When the Libor rate-rigging scandal erupted two weeks ago, with the admissions by Barclays and the £290m fine on the British bank, boy did it erupt – in Britain.

Despite the size of the settlement and crowing by the Commodities Futures Trading Commission, the regulator here, that it had bounced sleepy UK authorities into action, Barclays' travails looked like a quaint foreign story. On this side of the Atlantic, it was not seized upon by bank-bashers on Capitol Hill, or partisan point-scorers, or even the media especially.

One commentator, arguing that it was the British uproar, rather than the American shrug, which was the correct response, wailed: "What will it take to get the same response here?"

The answer, it seems, might only be time. If there were any bank chief executives who breathed a sigh of relief that the ferocious politicians of the US and the litigious players in the financial markets here seemed becalmed, they are rethinking that complacency.
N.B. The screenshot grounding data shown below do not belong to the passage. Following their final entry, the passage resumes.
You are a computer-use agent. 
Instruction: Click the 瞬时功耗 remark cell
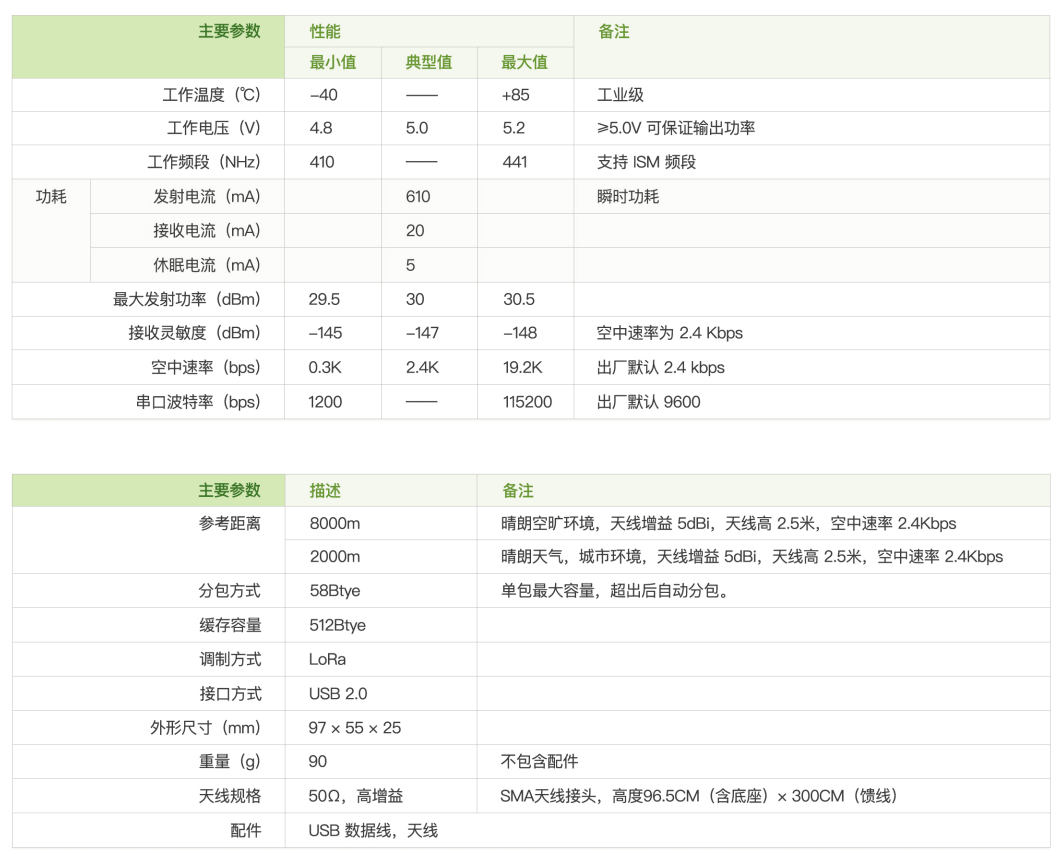pos(628,197)
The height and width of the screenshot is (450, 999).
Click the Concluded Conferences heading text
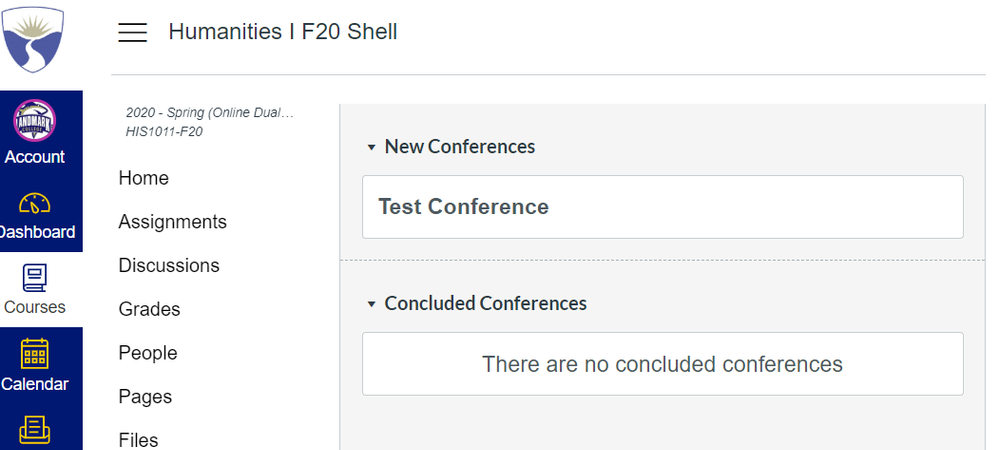point(486,303)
In the last 48 hours, the Libor scandal has taken on an American political dimension, with the publication of correspondence between the current US Treasury Secretary, Tim Geithner, and the Bank of England's Governor, Mervyn King, and with a thunderous letter signed by senior Democrats demanding a thorough investigation and prosecutions. It is an odds-on bet that bank bosses will be called to Capitol Hill to explain the shenanigans of traders who tried to manipulate Libor for personal gain and to rake over the awful months of the credit crisis, when Barclays – and probably others – lied about their borrowing rates for fear of triggering a panic.
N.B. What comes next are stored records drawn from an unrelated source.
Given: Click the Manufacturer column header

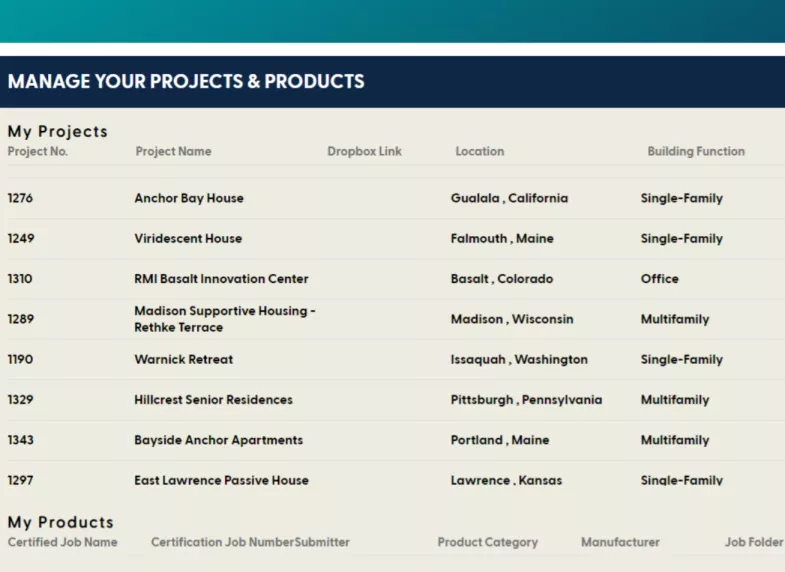Looking at the screenshot, I should tap(620, 542).
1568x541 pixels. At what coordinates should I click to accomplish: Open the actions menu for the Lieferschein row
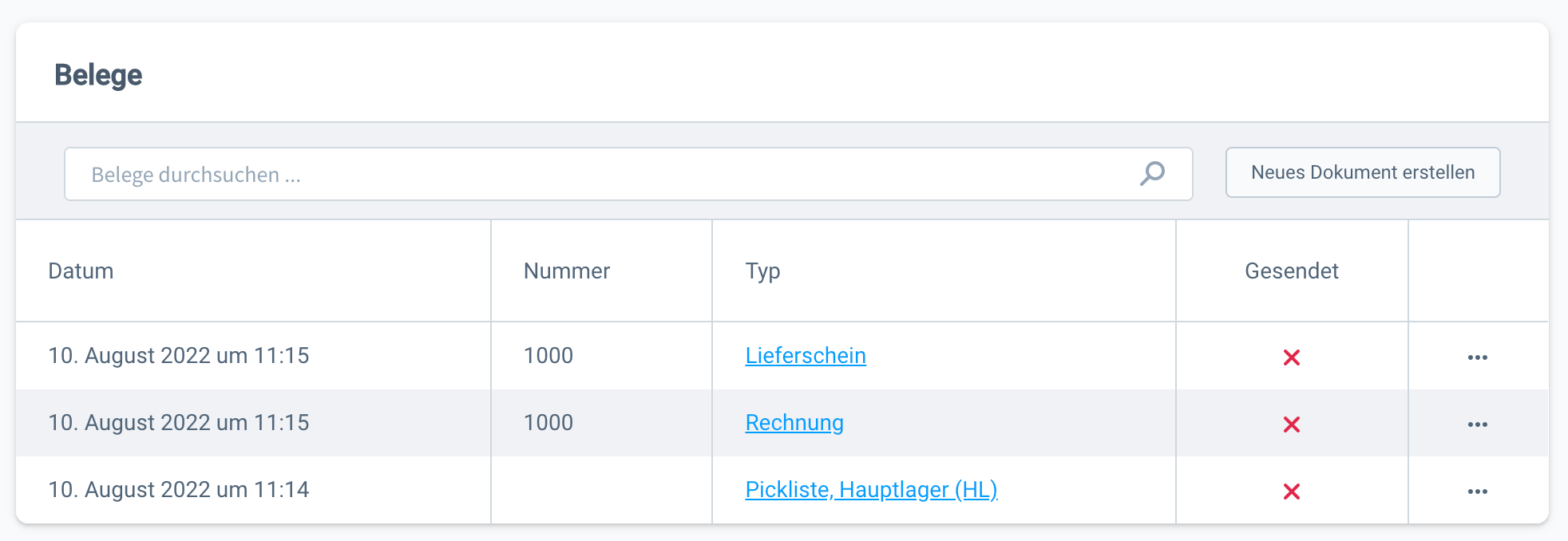pyautogui.click(x=1477, y=357)
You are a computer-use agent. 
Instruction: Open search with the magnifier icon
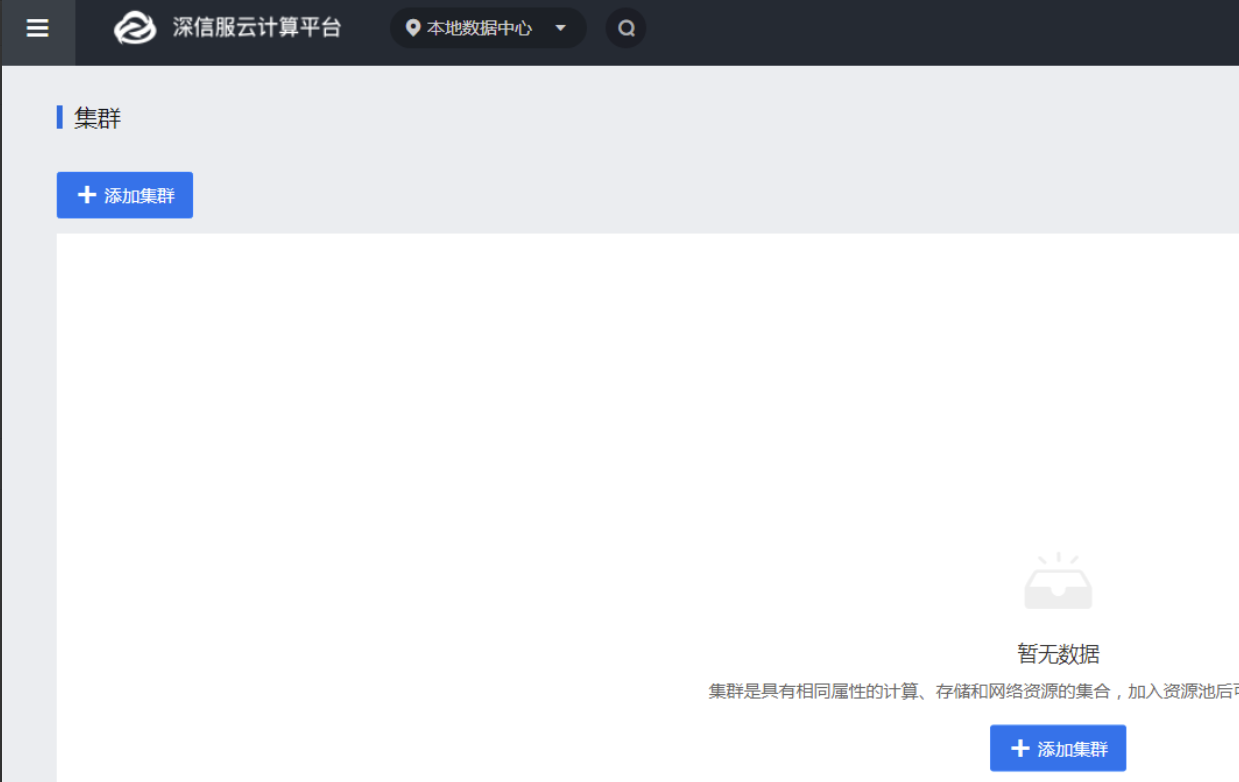626,28
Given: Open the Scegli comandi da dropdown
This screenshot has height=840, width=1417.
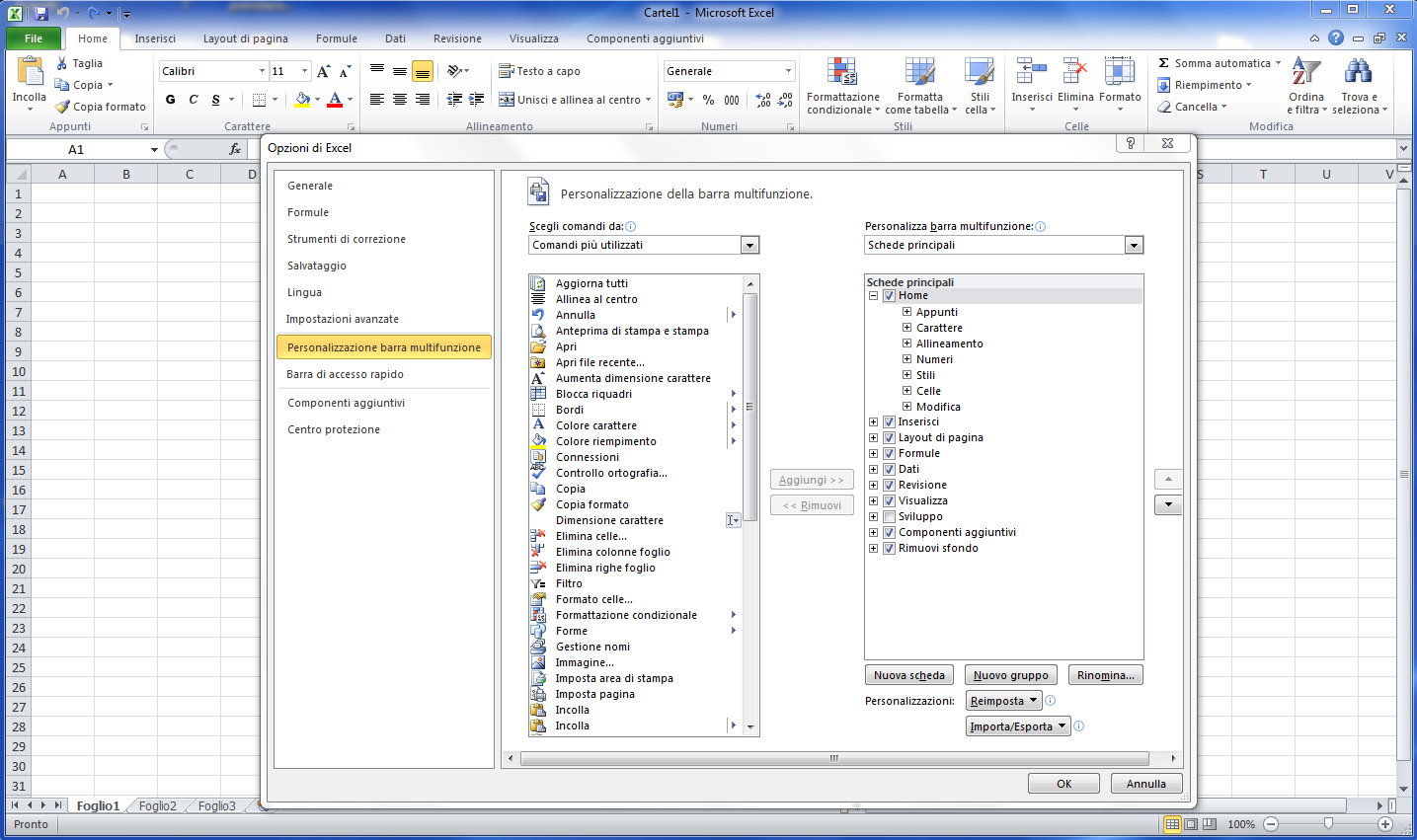Looking at the screenshot, I should [749, 245].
Barclays' shares are down about 16 per cent since its settlement, while the American banks who are part of the Libor-setting process – JPMorgan Chase, Citigroup and Bank of America – are broadly flat.

Glenn Schorr, a banking analyst at Nomura, reckons that could change. "We're not sure that this potentially large problem is fully priced in," he told his clients.
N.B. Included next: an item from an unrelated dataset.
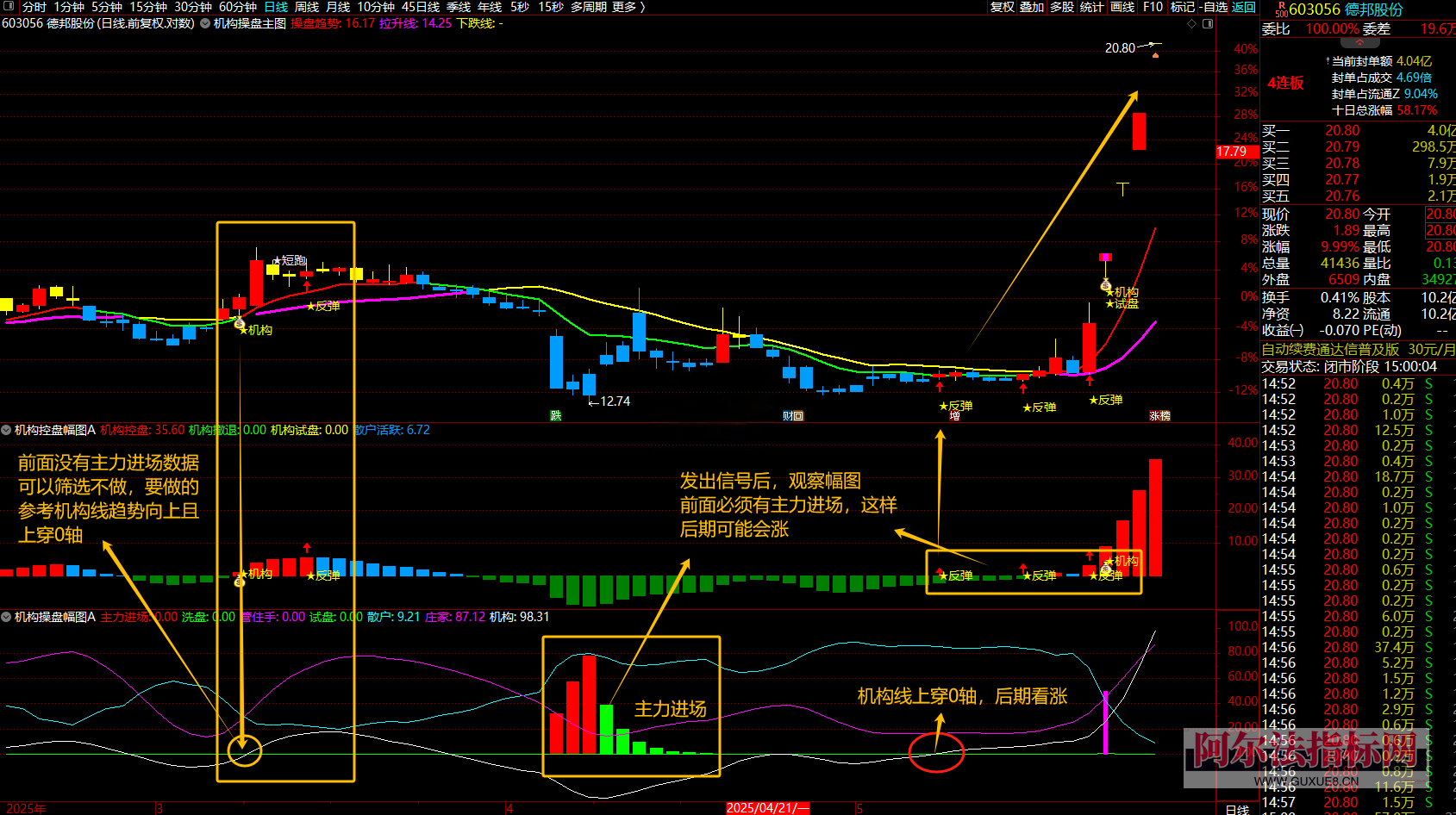This screenshot has height=815, width=1456.
Task: Click the orange triangle under 20.80 price
Action: pyautogui.click(x=1155, y=54)
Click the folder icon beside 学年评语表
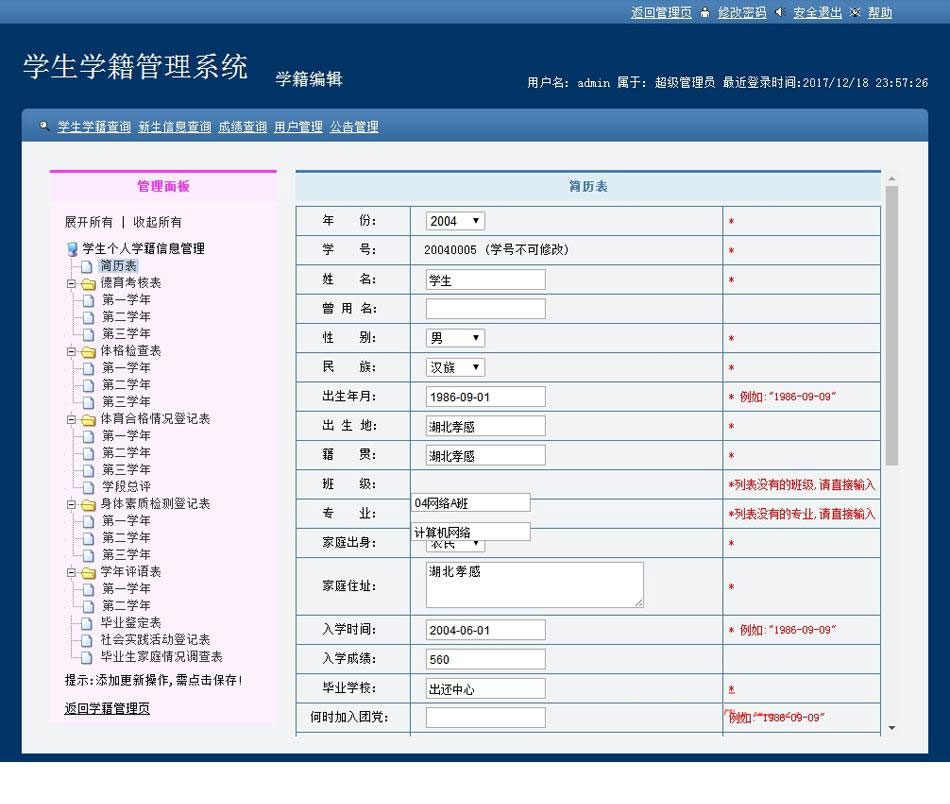Image resolution: width=950 pixels, height=804 pixels. [x=88, y=572]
Barney Frank, the No 2 member of the powerful House Financial Services Committee is among the politicians calling for bank executives to be hauled before Congress. The Obama administration received a letter on Thursday signed by a dozen Senators, five of whom sit on the Senate Banking Committee, demanding a full account of what the authorities knew and what the manipulation of Libor might have meant for ordinary Americans' mortgage rates, credit card bills and small business financing.

"This scandal calls into further question the integrity of many Wall Street banks and whether our prosecutors and regulators are up to the task of regulating them," they wrote. "Restoring integrity to our financial system is critical to restoring confidence in our economy.... Just like the banks and executives they oversee, regulators who were involved should be held to account for any failures to stop wrongdoing."

The New York Federal Reserve yesterday released details of its correspondence with the UK authorities over Libor during the credit crisis.

Mr Geithner, now the most senior member of the Obama administration's economics team, but at that time the chairman of the New York Fed, raised concerns about the "accidental or deliberate" manipulation of Libor in 2008, it was revealed. The Fed was so concerned about the apparent faking of Libor in April 2008 that within weeks it had drawn up proposals on how to restore its integrity and forwarded them to Sir Mervyn and Mr Tucker.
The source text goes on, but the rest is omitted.